• **PROBLEM**:
The lines to repeat are those below from the one containing "How do I perform: Pick the black pen color?" down to the one containing "Task: Open the user account icon", both included; reproduce them exactly and nothing else.

Dataset items:
◆ ◆ ◆ ◆ ◆ ◆ ◆

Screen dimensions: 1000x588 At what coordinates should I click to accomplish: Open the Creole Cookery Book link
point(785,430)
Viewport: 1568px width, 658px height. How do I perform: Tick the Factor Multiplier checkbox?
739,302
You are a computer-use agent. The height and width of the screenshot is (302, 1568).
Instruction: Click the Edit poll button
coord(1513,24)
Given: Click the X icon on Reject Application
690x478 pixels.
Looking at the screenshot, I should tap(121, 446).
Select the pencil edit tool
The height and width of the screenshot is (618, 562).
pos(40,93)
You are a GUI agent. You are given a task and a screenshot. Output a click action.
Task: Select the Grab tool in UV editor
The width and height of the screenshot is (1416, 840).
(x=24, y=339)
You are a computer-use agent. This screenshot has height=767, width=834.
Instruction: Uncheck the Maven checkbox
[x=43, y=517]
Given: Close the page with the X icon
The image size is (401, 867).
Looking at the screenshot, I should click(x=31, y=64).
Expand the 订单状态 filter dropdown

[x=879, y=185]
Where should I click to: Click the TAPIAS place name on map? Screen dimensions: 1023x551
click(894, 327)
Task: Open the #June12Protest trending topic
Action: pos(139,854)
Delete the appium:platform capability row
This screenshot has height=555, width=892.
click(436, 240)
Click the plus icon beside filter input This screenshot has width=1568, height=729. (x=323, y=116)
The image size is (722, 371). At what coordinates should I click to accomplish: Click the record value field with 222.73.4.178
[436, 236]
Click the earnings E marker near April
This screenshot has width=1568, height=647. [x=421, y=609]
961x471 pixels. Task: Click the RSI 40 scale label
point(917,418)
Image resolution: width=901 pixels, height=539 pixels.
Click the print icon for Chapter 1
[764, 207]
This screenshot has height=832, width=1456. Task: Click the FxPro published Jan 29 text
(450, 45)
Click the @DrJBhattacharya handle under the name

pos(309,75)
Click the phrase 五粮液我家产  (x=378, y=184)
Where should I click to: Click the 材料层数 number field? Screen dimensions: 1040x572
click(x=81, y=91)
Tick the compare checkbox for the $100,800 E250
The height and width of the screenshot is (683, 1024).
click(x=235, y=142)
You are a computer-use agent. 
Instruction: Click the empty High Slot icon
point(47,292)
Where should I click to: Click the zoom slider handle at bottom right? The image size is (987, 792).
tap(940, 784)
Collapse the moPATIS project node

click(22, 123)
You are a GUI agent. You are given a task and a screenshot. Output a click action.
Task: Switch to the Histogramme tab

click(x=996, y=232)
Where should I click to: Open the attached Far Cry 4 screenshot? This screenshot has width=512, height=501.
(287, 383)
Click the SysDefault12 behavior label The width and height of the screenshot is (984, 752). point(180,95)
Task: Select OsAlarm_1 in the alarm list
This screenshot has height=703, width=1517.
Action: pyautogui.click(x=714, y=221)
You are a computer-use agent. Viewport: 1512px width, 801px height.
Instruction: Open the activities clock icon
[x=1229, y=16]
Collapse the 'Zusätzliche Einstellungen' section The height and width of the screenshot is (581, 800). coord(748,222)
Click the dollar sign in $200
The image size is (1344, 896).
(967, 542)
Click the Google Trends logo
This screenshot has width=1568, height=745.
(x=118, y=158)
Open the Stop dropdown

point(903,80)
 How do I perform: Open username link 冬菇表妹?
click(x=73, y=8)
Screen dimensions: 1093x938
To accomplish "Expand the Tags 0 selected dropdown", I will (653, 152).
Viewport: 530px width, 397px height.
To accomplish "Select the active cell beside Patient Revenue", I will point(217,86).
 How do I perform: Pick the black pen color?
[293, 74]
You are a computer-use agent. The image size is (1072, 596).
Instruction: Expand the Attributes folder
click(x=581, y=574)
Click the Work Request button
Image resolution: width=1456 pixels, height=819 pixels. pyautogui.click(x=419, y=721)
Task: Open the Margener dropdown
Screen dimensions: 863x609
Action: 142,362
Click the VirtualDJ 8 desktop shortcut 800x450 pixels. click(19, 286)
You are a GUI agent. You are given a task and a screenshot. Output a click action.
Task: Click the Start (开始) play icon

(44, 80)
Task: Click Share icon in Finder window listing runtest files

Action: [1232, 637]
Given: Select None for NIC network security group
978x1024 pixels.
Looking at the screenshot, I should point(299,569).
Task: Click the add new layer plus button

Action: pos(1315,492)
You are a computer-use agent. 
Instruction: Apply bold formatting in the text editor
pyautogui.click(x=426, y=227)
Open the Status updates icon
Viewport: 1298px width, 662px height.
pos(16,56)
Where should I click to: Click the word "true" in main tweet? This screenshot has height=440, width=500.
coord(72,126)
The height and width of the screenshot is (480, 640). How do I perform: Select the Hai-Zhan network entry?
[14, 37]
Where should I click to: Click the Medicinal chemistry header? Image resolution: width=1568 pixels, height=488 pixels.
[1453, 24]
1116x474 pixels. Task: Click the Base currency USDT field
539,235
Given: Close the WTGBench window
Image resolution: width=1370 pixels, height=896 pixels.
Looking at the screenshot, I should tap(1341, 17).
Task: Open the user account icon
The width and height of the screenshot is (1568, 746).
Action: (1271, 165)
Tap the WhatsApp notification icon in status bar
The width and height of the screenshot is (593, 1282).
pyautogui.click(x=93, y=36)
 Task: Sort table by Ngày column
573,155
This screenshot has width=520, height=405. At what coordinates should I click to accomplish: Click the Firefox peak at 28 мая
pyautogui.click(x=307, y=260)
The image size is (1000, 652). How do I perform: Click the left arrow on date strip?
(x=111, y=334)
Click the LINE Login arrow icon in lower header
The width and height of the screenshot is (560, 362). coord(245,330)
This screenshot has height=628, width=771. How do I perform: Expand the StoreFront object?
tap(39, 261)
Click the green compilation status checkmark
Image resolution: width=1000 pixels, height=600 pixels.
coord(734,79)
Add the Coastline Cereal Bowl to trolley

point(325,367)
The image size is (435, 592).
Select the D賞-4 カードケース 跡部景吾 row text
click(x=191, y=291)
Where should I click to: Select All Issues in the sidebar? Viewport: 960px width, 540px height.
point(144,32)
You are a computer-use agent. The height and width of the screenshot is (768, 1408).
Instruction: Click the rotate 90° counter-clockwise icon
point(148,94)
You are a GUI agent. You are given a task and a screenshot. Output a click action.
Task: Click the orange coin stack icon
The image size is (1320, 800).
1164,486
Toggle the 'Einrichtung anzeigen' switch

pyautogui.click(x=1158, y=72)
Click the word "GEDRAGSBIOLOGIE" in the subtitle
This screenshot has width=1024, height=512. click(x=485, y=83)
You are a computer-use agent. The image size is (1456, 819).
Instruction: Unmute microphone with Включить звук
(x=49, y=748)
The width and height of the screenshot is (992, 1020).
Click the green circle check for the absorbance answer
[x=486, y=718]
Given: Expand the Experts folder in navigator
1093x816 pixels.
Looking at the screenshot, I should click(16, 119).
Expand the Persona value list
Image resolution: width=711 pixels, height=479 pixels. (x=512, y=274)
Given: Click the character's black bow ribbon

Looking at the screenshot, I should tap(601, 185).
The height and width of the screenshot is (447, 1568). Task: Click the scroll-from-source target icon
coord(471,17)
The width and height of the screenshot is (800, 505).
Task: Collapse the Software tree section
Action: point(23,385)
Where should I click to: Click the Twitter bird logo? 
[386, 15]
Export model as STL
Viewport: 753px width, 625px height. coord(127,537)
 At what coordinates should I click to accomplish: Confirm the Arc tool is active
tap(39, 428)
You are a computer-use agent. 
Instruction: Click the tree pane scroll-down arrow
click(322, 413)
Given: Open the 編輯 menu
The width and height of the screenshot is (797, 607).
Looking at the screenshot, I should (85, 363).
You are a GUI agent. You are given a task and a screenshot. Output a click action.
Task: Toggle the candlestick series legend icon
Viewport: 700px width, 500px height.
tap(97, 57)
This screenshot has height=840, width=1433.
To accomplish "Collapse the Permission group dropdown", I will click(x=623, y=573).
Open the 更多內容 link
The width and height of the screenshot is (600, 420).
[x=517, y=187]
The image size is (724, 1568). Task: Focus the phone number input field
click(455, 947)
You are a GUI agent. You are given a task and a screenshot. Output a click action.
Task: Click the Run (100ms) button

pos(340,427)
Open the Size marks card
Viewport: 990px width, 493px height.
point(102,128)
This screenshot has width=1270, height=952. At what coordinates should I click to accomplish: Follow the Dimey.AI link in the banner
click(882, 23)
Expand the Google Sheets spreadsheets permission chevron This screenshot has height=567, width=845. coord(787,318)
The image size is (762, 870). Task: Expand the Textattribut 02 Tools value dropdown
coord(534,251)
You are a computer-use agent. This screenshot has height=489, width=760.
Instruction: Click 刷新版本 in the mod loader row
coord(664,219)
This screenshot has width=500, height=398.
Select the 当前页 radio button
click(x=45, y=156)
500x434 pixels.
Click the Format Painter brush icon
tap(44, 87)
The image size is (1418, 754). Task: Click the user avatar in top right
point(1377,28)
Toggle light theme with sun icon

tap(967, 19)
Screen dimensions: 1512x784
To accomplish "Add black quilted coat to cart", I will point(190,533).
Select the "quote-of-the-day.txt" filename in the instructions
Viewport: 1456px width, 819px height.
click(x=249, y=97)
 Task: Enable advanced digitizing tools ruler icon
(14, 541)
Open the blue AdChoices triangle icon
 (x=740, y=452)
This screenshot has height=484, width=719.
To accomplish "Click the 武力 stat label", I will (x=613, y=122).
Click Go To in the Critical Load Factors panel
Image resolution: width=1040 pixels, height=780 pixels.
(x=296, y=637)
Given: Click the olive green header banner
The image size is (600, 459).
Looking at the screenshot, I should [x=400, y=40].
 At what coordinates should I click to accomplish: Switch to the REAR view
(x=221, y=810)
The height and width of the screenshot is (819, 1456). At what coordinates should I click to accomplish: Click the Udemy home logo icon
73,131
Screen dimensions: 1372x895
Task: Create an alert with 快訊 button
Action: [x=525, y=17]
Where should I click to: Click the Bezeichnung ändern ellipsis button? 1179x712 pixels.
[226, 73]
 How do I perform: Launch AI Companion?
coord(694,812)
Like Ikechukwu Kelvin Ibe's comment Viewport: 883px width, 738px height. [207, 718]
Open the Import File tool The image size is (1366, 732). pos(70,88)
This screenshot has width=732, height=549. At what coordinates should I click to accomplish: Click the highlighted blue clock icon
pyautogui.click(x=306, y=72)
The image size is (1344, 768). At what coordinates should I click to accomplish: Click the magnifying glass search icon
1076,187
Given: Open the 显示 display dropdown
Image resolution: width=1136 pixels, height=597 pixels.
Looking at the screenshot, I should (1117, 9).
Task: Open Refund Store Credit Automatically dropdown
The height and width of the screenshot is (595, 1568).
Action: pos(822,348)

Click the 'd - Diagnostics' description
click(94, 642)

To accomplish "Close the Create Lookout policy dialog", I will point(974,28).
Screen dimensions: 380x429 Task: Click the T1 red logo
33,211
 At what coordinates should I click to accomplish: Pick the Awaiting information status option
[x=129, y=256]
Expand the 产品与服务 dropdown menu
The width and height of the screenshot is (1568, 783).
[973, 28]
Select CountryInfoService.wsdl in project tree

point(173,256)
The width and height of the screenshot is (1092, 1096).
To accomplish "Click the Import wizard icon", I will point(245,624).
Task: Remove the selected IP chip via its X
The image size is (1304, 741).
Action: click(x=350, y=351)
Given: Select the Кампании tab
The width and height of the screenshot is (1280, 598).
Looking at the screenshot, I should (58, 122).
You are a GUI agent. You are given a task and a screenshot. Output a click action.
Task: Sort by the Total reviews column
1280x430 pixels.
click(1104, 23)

◆ ◆ ◆ ◆ ◆ ◆ ◆

• **SOLUTION TO THE PROBLEM**:
 How do I perform: Pick the black pen color?
[293, 74]
You are a computer-use agent. The image size is (1072, 596).
Instruction: Expand the Attributes folder
click(x=581, y=574)
Click the Work Request button
Image resolution: width=1456 pixels, height=819 pixels. pyautogui.click(x=419, y=721)
Task: Open the Margener dropdown
Screen dimensions: 863x609
Action: 142,362
Click the VirtualDJ 8 desktop shortcut 800x450 pixels. click(19, 286)
You are a GUI agent. You are given a task and a screenshot. Output a click action.
Task: Click the Start (开始) play icon

(44, 80)
Task: Click Share icon in Finder window listing runtest files

Action: [1232, 637]
Given: Select None for NIC network security group
978x1024 pixels.
Looking at the screenshot, I should point(299,569).
Task: Click the add new layer plus button

Action: pos(1315,492)
You are a computer-use agent. 
Instruction: Apply bold formatting in the text editor
pyautogui.click(x=426, y=227)
Open the Status updates icon
Viewport: 1298px width, 662px height.
pos(16,56)
Where should I click to: Click the word "true" in main tweet? This screenshot has height=440, width=500.
coord(72,126)
The height and width of the screenshot is (480, 640). How do I perform: Select the Hai-Zhan network entry?
[14, 37]
Where should I click to: Click the Medicinal chemistry header? Image resolution: width=1568 pixels, height=488 pixels.
[1453, 24]
1116x474 pixels. Task: Click the Base currency USDT field
539,235
Given: Close the WTGBench window
Image resolution: width=1370 pixels, height=896 pixels.
Looking at the screenshot, I should tap(1341, 17).
Task: Open the user account icon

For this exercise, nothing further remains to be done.